The “Choosing Wisely Canada” toolkit promoting limitation of Free T3 and Free T4 testing has been the food for some meme refutations.

Choosing Wisely Canada. (n.d.). Toolkit: Less is More with T3 & T4. Retrieved December 30, 2018, from https://choosingwiselycanada.org/perspective/toolkit-t4-t3/

Recently, we’ve focused on their Table 2 which outlines situations they recommend NOT to order Free T4 or Free T3.

Choosing-wisely-table2

There are no research citations on these claims.

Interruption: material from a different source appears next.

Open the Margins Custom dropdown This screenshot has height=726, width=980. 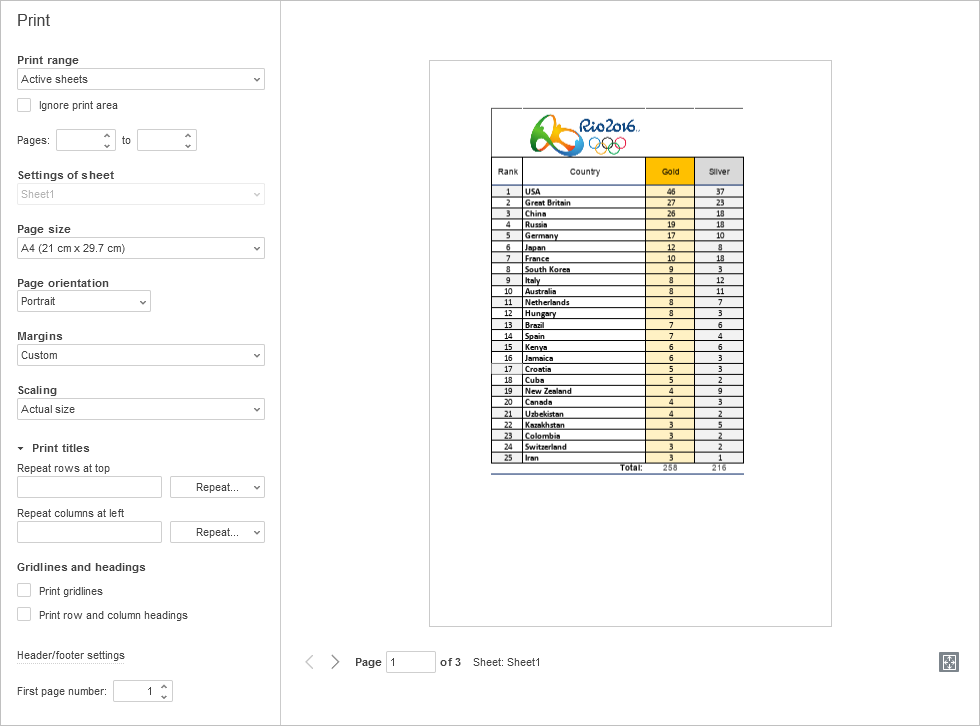(x=141, y=355)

They are based on opinion and false, weak reasoning.

Notice that their Table 2 indiscriminately combines and mixes “screening” situations and “therapy” situations.

This confusion between screening and therapy is a problem. It is a false analogy between unmanipulated vs. medically manipulated thyroid hormone levels. Science has proven that TSH behaves differently in thyroid therapy than it does in a human body that is unmanipulated by oral dosing of thyroid hormones.

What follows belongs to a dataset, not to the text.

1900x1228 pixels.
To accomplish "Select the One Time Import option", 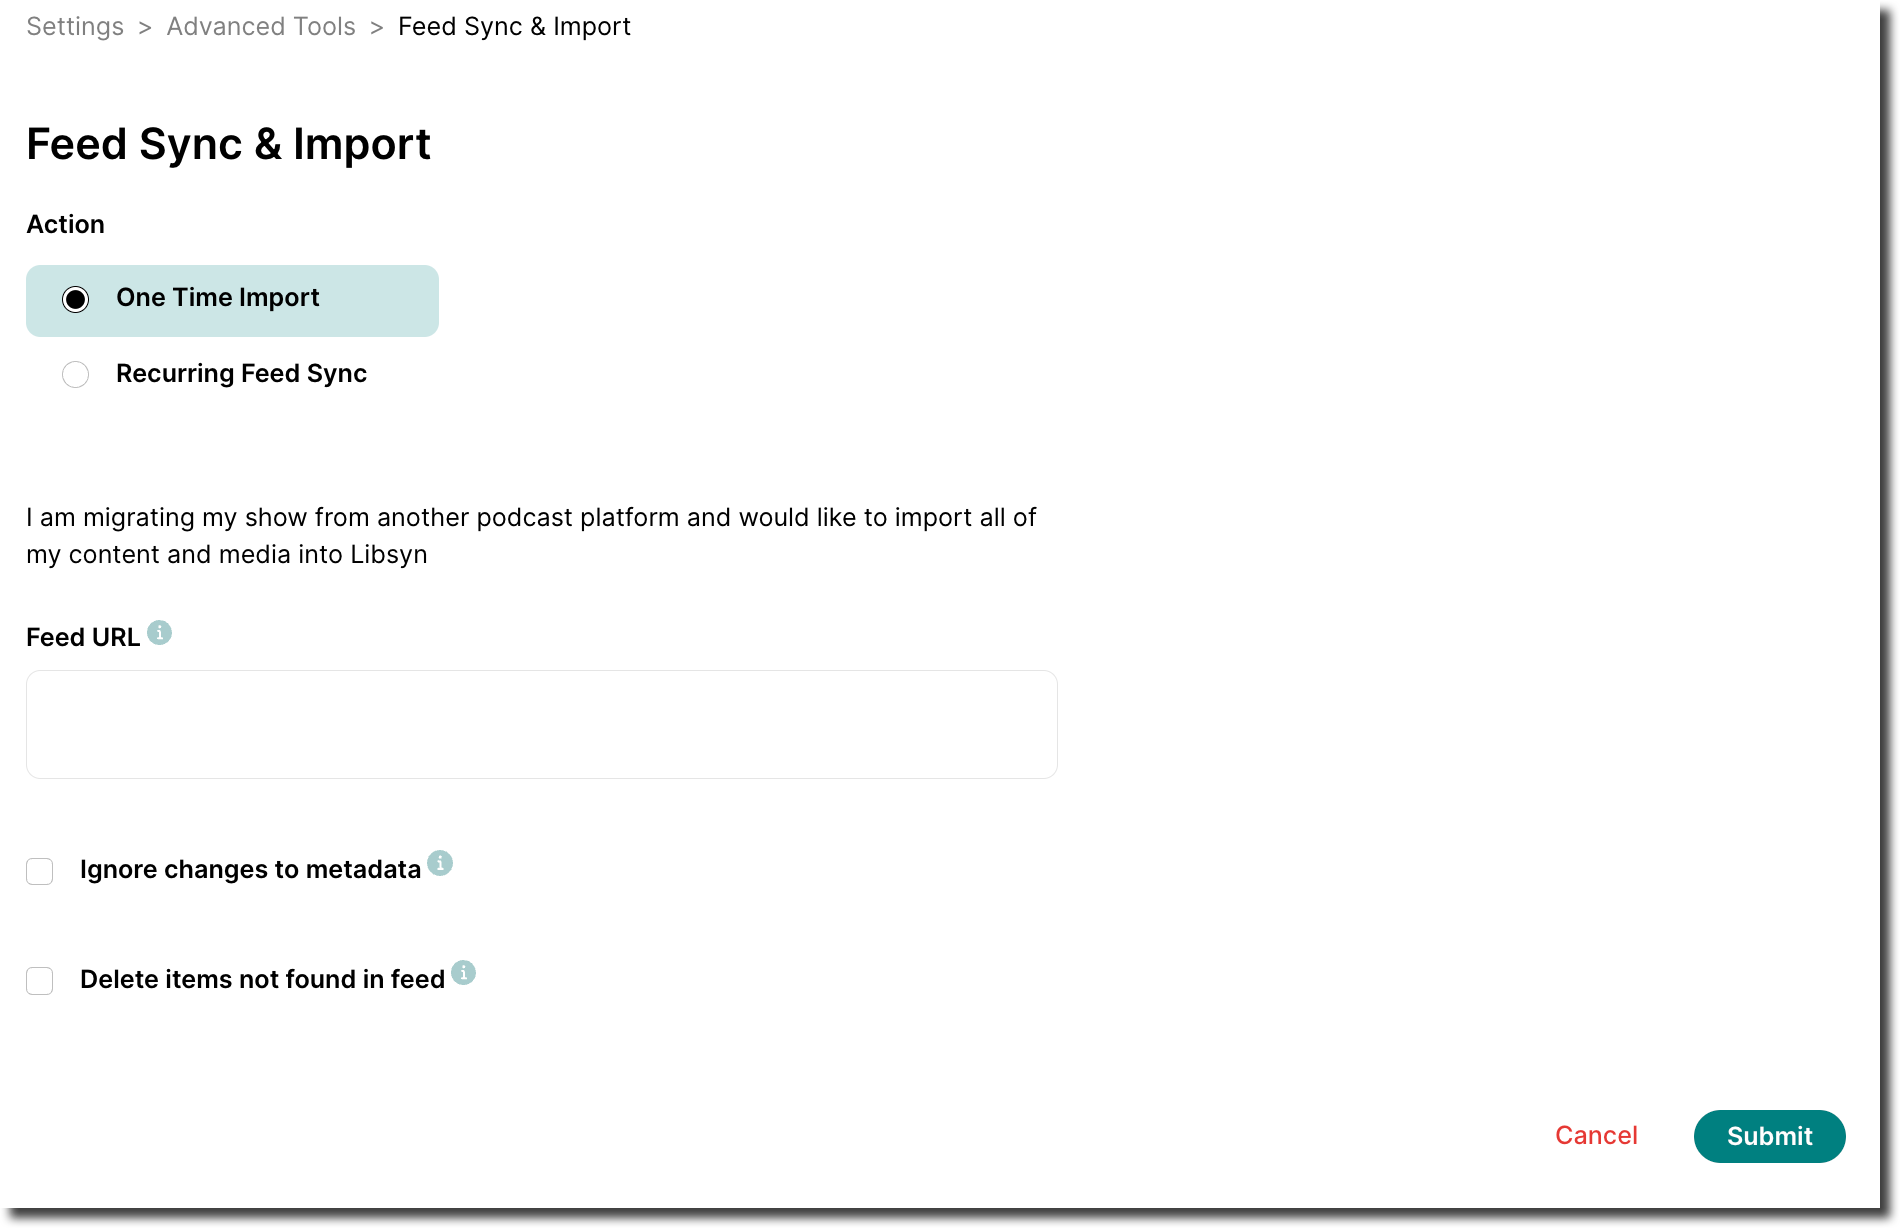I will [x=75, y=299].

The distinction between the two situations is important. Screening untreated patients by the TSH works to some extent, but therapy by TSH alone cannot ensure optimal thyroid hormone levels within the reference range.

Next we focused on just the Table 2 dictum against measuring Free T3 in any T3-based therapy.

You Say We Say Free T3

It seems doctors are so averse to hormone fluctuations even when they are beneficial to patients.

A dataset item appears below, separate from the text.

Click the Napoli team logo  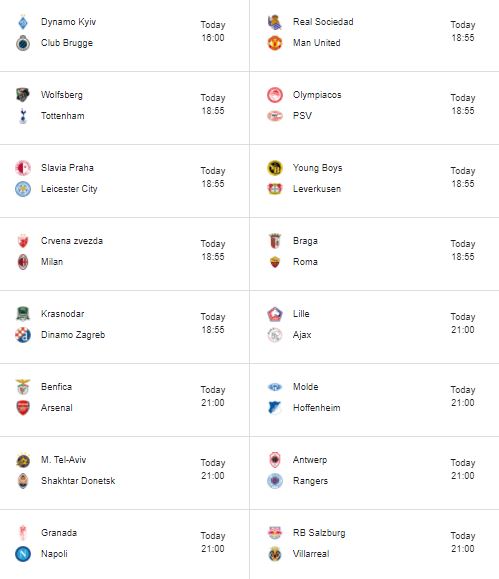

They falsely believe there is no way to handle them in lab testing.

Most of us on T3-based therapy are not children.  We can understand how to time our tests so that results are not influenced by the swift rise and fall of Free T3 that occurs over the first 8 hours after a dose.

The next meme focuses on the flimsy argument against Free T4 testing in desiccated thyroid therapy:

You Say We Say Free T4

First of all, you can’t forbid any test based on an biased “bet” on the most common or expected result.

The reason to test Free T4 is to give you information that is useful in optimizing therapy, not merely to get a result flagged as “normal” or “low” or “high.”

Secondly, the assumption “often low” is false.

In desiccated thyroid therapy, higher doses can certainly result in Free T4 levels that are in the upper part of reference range.  Desiccated thyroid contains 80% T4 and 20% T3.

The only truism regarding desiccated thyroid therapy is that it is often the case that Free T4 is lowER in its reference range than Free T3.

A LOWER FT4 is necessary and beneficial because lowering T4 enables the patient to achieve optimal Free T3 without causing hyperthyroidism from excess T4-T3 conversion.

Finally, as the meme says, if you expect the result to be low — that’s MORE reason to test it in order to ensure that you raise the dose to adjust the FT4 level in light of the Free T3 level.

This “often low” reasoning is even more annoying given the fact that the American Thyroid Association forbids Free T3 testing in hypothyroidism because T3 is often “normal” in untreated early autoimmune hypothyroidism.

Notice the contradiction. Is “often low” better than “often normal” as a justification to avoid testing?

CONCLUSIONS

Doctors, you must resist this false reasoning.

Please think clearly about good reasons why you would want to test Free T4 or Free T3 — namely, to prevent isolated deficiencies in either hormone that can and do often hide under a normalized or low TSH in this form of therapy.

Not testing Free T3 and Free T4 can lead to grave, long-term human suffering.

A narrow MONO-testing policy incorrectly assumes that pituitary TSH speaks for T3 sufficiency in blood and all peripheral tissues.

Serum levels of Free T4 and Free T3 do matter for health, as we have demonstrated with scientific research cited in our Campaign Statement and many posts.